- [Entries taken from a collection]
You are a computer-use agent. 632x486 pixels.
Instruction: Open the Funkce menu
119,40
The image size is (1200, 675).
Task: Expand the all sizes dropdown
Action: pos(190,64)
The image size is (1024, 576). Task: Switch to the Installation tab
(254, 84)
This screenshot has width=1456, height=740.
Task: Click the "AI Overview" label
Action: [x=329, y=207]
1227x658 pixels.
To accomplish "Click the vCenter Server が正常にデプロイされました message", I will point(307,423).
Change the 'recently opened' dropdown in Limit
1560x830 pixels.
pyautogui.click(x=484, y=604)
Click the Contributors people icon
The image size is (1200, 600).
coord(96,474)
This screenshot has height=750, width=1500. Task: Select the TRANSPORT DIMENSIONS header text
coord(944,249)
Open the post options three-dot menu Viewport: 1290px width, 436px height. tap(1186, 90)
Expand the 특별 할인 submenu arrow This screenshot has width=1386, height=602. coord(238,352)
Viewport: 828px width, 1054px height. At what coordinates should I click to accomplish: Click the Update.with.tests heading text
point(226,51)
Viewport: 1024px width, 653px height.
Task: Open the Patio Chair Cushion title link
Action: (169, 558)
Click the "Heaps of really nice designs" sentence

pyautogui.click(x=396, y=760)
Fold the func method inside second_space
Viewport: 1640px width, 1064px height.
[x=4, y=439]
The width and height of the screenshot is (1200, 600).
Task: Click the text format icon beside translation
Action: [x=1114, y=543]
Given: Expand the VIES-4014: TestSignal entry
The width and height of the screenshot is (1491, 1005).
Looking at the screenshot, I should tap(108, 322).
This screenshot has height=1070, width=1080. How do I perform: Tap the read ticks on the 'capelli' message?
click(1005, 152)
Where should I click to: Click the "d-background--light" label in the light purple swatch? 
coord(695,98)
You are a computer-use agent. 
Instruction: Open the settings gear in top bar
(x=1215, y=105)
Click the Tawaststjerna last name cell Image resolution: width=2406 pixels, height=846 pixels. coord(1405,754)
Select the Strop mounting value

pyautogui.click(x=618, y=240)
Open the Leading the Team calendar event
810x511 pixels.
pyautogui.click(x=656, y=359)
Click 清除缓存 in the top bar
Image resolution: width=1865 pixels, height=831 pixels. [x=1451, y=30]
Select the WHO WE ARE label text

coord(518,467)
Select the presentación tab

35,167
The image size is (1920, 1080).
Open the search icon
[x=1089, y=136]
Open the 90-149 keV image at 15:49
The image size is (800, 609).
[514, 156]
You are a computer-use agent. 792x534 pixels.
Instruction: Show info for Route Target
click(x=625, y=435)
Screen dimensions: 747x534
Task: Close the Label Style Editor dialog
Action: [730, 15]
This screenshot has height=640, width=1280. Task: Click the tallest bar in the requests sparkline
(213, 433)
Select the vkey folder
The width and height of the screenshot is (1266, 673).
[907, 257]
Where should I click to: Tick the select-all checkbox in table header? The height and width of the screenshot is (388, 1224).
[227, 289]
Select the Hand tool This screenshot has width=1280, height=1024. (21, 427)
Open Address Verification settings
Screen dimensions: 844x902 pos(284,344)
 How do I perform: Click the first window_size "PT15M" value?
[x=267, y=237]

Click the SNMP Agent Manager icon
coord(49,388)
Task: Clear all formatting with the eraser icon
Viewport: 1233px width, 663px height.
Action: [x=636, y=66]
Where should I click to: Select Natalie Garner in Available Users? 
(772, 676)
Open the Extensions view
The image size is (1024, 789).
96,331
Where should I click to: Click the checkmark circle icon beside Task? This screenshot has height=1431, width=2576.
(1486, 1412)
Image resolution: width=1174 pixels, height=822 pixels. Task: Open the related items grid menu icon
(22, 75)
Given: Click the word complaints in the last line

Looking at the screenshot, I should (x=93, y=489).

- [YOUR GOAL]
Your answer must be an exact copy of every record.

- [RESPONSE AREA]
You are a computer-use agent. 632x486 pixels.
Instruction: Open the Funkce menu
119,40
The image size is (1200, 675).
Task: Expand the all sizes dropdown
Action: pos(190,64)
The image size is (1024, 576). Task: Switch to the Installation tab
(254, 84)
This screenshot has width=1456, height=740.
Task: Click the "AI Overview" label
Action: [x=329, y=207]
1227x658 pixels.
To accomplish "Click the vCenter Server が正常にデプロイされました message", I will point(307,423).
Change the 'recently opened' dropdown in Limit
1560x830 pixels.
pyautogui.click(x=484, y=604)
Click the Contributors people icon
The image size is (1200, 600).
coord(96,474)
This screenshot has height=750, width=1500. Task: Select the TRANSPORT DIMENSIONS header text
coord(944,249)
Open the post options three-dot menu Viewport: 1290px width, 436px height. tap(1186, 90)
Expand the 특별 할인 submenu arrow This screenshot has width=1386, height=602. coord(238,352)
Viewport: 828px width, 1054px height. At what coordinates should I click to accomplish: Click the Update.with.tests heading text
point(226,51)
Viewport: 1024px width, 653px height.
Task: Open the Patio Chair Cushion title link
Action: (169, 558)
Click the "Heaps of really nice designs" sentence

pyautogui.click(x=396, y=760)
Fold the func method inside second_space
Viewport: 1640px width, 1064px height.
[x=4, y=439]
The width and height of the screenshot is (1200, 600).
Task: Click the text format icon beside translation
Action: [x=1114, y=543]
Given: Expand the VIES-4014: TestSignal entry
The width and height of the screenshot is (1491, 1005).
Looking at the screenshot, I should tap(108, 322).
This screenshot has height=1070, width=1080. How do I perform: Tap the read ticks on the 'capelli' message?
click(1005, 152)
Where should I click to: Click the "d-background--light" label in the light purple swatch? 
coord(695,98)
You are a computer-use agent. 
Instruction: Open the settings gear in top bar
(x=1215, y=105)
Click the Tawaststjerna last name cell Image resolution: width=2406 pixels, height=846 pixels. coord(1405,754)
Select the Strop mounting value

pyautogui.click(x=618, y=240)
Open the Leading the Team calendar event
810x511 pixels.
pyautogui.click(x=656, y=359)
Click 清除缓存 in the top bar
Image resolution: width=1865 pixels, height=831 pixels. [x=1451, y=30]
Select the WHO WE ARE label text

coord(518,467)
Select the presentación tab

35,167
The image size is (1920, 1080).
Open the search icon
[x=1089, y=136]
Open the 90-149 keV image at 15:49
The image size is (800, 609).
[514, 156]
You are a computer-use agent. 792x534 pixels.
Instruction: Show info for Route Target
click(x=625, y=435)
Screen dimensions: 747x534
Task: Close the Label Style Editor dialog
Action: [730, 15]
This screenshot has height=640, width=1280. Task: Click the tallest bar in the requests sparkline
(213, 433)
Select the vkey folder
The width and height of the screenshot is (1266, 673).
[907, 257]
Where should I click to: Tick the select-all checkbox in table header? The height and width of the screenshot is (388, 1224).
[227, 289]
Select the Hand tool This screenshot has width=1280, height=1024. (21, 427)
Open Address Verification settings
Screen dimensions: 844x902 pos(284,344)
 How do I perform: Click the first window_size "PT15M" value?
[x=267, y=237]

Click the SNMP Agent Manager icon
coord(49,388)
Task: Clear all formatting with the eraser icon
Viewport: 1233px width, 663px height.
Action: [x=636, y=66]
Where should I click to: Select Natalie Garner in Available Users? 
(772, 676)
Open the Extensions view
The image size is (1024, 789).
96,331
Where should I click to: Click the checkmark circle icon beside Task? This screenshot has height=1431, width=2576.
(1486, 1412)
Image resolution: width=1174 pixels, height=822 pixels. Task: Open the related items grid menu icon
(22, 75)
Given: Click the word complaints in the last line

Looking at the screenshot, I should (x=93, y=489).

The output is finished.